Noa
Age Twenty-Six
Ransom: I’m starting to get a complex.
I looked down at my phone and read his text, then bit back a laugh. There were still three more hours left on my flight to London. I’d thought about texting him, but I hadn’t. Lately, there had been an annoying guilt about texting with Ransom. The moment I’d said, “Yes,” and Arden slid the diamond onto my finger, I’d begun to feel as if I was lying to him. But this wasn’t cheating. It was … it was pen-pal stuff. It had been almost ten years since we’d seen each other in person. The texting we did was just friendly. Never had Ransom flirted with me. He never said inappropriate things to me. But if I was going to marry Arden, then shouldn’t my future husband know that I regularly texted another man? Even if it was completely platonic.
Me: And why is that?
Ransom’s texts were a major part of my life. Stopping them … it was literally painful to think about.
Ransom: You haven’t texted me in almost a week. What’s happening in life, Shakespeare? Something must be keeping you busy.
My current book tour. That was keeping me busy. But my career as a romance novelist wasn’t something I’d shared with him. He’d want to know the name of the book, see my pen name, read the first book I had published … about a librarian and a very dark, elusive stranger who snuck into her apartment at night and watched her. My hero became obsessed, and his physical description was Ransom Carver in every way, right down to thecleft in his chin. No way in hell was Ransom Carver ever going to know he was the hero in the first three books I’d published. All of which had shot to the top of the bestsellers list and then been published internationally. I’d been translated into twenty-four different languages so far. It was all surreal. Turned out that Arden had been right about that.
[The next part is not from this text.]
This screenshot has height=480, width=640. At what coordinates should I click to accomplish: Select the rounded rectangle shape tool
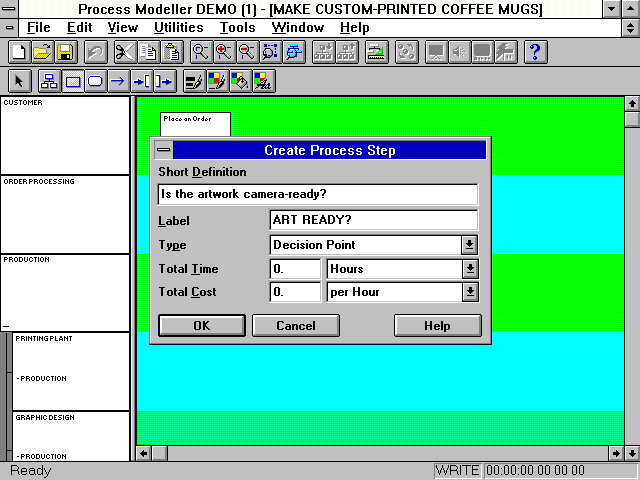coord(95,82)
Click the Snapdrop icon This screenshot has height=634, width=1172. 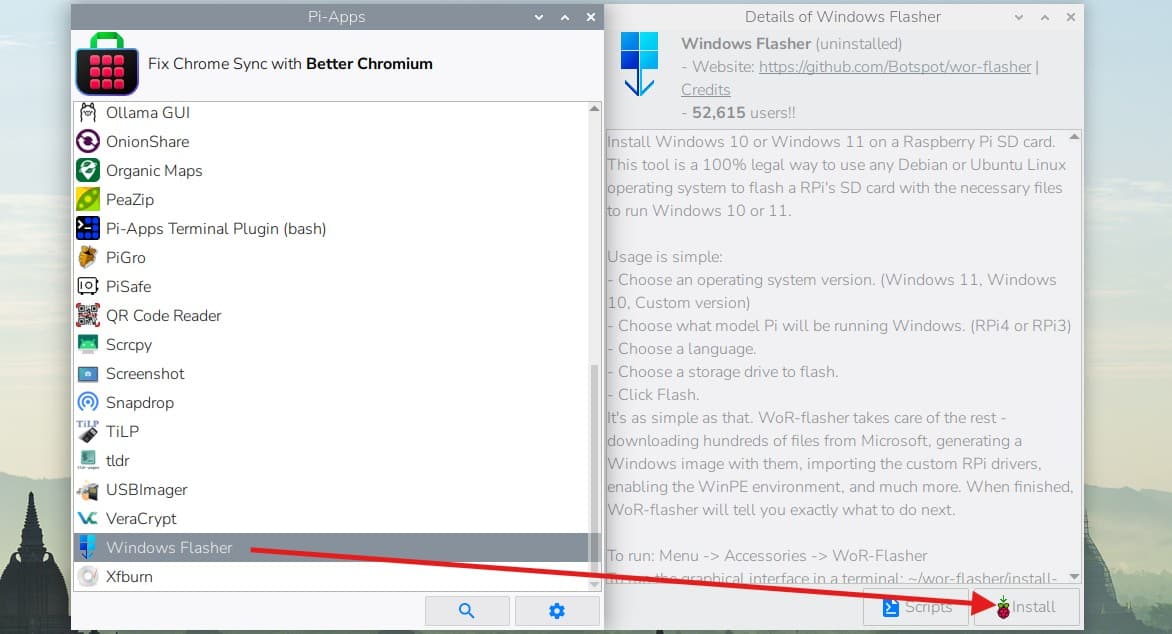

With my fourth release, I had spent two weeks on a US tour and was now being sent to the UK. London was my first stop. Arden was going to meet me in Berlin at the end of the week.
Me: Work. I’ve been putting in a lot of hours.
That wasn’t a lie.
Ransom: You can’t stay locked up, editing your life away, Shakespeare. You gotta get out and live a little. You still dating the editor?
I never gave him Arden’s name because, well, he hadn’t asked. I also hadn’t told him we’d gotten engaged. I wasn’t sure why, but I was struggling with a way to say it. Not that Ransom would care. Our relationship wasn’t like that. But he was anti-marriage. That I knew. And I didn’t want to hear his negativity on the subject.
Me: I am. But we’re both busy.
Ransom: Don’t be that girl. The onewho waits around for a guy to call. Go do something without him.
Me: Eh, that requires peopling. I love the written word more than humans. You know that.
Ransom: You might be onto something there. Most people suck.
It might have been nine years, eleven months, and three days since I’d last heard his voice, but it was still so clear in my head. That was weird, wasn’t it?
Me: Which people are sucking in your world as of late?
Ransom: Than is being a dumb shit. I’m getting fucking anxiety because of him.
I stared down at the words. It wasn’t the first time he’d complained about his brother, but this seemed different. Or I was reading into it because I had been awake for twenty-one hours.
Me: Problems in the distillery?
That was normally his complaint with Than.
Ransom: No. It’s a female. A hot one. But off-limits. He’s got his head messed up over her. I don’t get it. There are a million hot females out there. Pick another.
Comments like this I was used to. Ransom acting as if one beautiful woman was interchangeable with another. He never looked deeper than their appearance. He wasn’t the kind of guy who wanted more. Just a hot fuck. His words, not mine. And unlike my books, I couldn’t write him into changing. Wanting more, getting completely obsessed with one woman and not being able to see any other. This was real life. Not my imagination.
Me: Maybe he’s in love.
Like I’d expected, his response was immediate.
Ransom: That’s bullshit, and you know it, Shakespeare. I’ve explained men to you. We want sex. The more kink, the better. Then we want to move on to the next one. That’s the real thing going on in men’s heads. We are driven by our dick. Then our dick gets bored and wants a new cunt.
I rolled my eyes with a sigh. This was reality with Ransom. Perhaps that was why I’d loved writing him into the role of a man who believed this way, then found out that love was real, and when he met the right woman, he’d change.
Me: Then I am sure Than will move on and forget her soon enough.